Hydrogen is the molecule that makes Power-to-X possible. Combine renewable hydrogen with recycled CO₂ and you can synthesise the e-fuels and e-chemicals that defossilise aviation, shipping and heavy industry. Yet the hydrogen itself remains the bottleneck: around 95% of today’s production still relies on fossil fuels, and the cleaner alternatives are either energy-hungry or costly. A new result from the University of Birmingham points to a cooler — and potentially cheaper — way to make it.
A catalyst that works at much lower temperatures
One route to hydrogen is thermochemical water splitting, in which a catalyst separates water into hydrogen and oxygen using heat. The catch has always been temperature. Conventional thermochemical systems split water at roughly 700–1,000 °C, and regenerating the catalyst for the next cycle can demand 1,300–1,500 °C — temperatures that are difficult and expensive to supply cleanly.
A team led by Professor Yulong Ding at the University of Birmingham’s School of Chemical Engineering, working with the University of Science and Technology Beijing, reports that a perovskite catalyst can bring those numbers down sharply. The material — a group known as BNCF perovskites, made from barium, niobium, calcium and iron, with a variant called BNCF100 performing best — generated substantial amounts of hydrogen at 150–500 °C and could be regenerated at 700–1,000 °C, roughly 500 °C lower than current approaches. In testing it kept producing hydrogen over ten cycles, with X-ray diffraction showing little structural change, suggesting good stability. The ingredients are relatively abundant, non-toxic and do not require complex manufacturing.

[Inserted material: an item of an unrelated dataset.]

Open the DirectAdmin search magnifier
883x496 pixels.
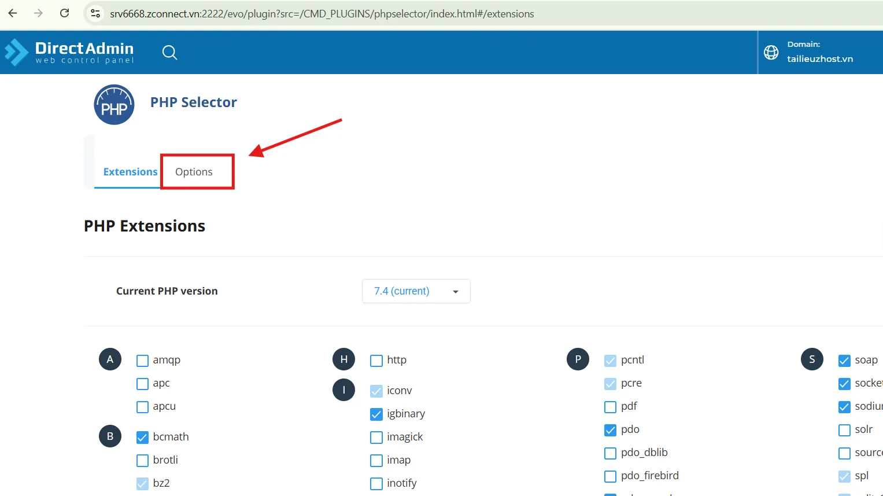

Why this matters for Power-to-X
The temperature drop is what makes this interesting for the Power-to-X community. Foundation industries — steel, cement, glass and chemicals — throw off enormous quantities of waste heat that today mostly goes unused. A process that runs at 150–500 °C could, in principle, be powered by that recovered heat, or sited next to renewable energy plants. As Professor Ding put it, producing hydrogen locally would sidestep the storage and transport hurdles that add cost and complexity, "enabling the uptake of hydrogen fuel without the need for costly infrastructure."
For Power-to-X, cheaper and more locally available renewable hydrogen strengthens the feedstock side of the equation. The closer and cheaper the hydrogen, the more competitive the downstream synthesis of e-fuels and e-chemicals from renewable energy with recycled CO₂ becomes.
The cost question
The researchers also ran a preliminary techno-economic analysis. Their early figures suggest the perovskite route could produce hydrogen more cheaply than both green hydrogen (electrolysis of water) and blue hydrogen (from methane with carbon capture and storage), with the advantage strongest in regions where renewable electricity is inexpensive, such as Australia. These are preliminary estimates rather than demonstrated production costs, so they should be read as a promising signal, not a settled result.
Early days — but a direction worth watching
This is still laboratory-stage work. Ten cycles is encouraging but far from the thousands of hours of durability a commercial system needs, and the climate benefit hinges entirely on the heat input being genuinely recovered waste heat or renewable heat rather than freshly burned fossil fuel. University of Birmingham Enterprise has filed a patent on the BNCF catalysts and is now looking for partners to scale the technology in the UK and Europe — the stage where many promising catalysts either prove themselves or stall.
The SPIN perspective
Every credible path to cheaper, lower-temperature renewable hydrogen matters, because hydrogen is the foundation on which Power-to-X is built. Pairing renewable hydrogen with recycled CO₂ is how we defossilise the sectors that cannot simply be electrified. The decisive condition, as always, is that the energy going in is clean: a low-temperature catalyst is only a defossilisation tool if it draws on recovered or renewable heat — not if it becomes a reason to keep burning more fossil fuel.
Journal reference: Biduan Chen, Wenyi Huang, Wei Guo, Lige Tong, Yulong Ding, Li Wang. "Remarkable thermochemical water-splitting on Ba₂Ca₀.₆₆Nb₁.₃₄₋ₓFeₓO₆₋δ perovskites at medium temperatures for hydrogen production." International Journal of Hydrogen Energy, 2026; 236: 152637. DOI: 10.1016/j.ijhydene.2025.152637. Source: University of Birmingham via ScienceDaily.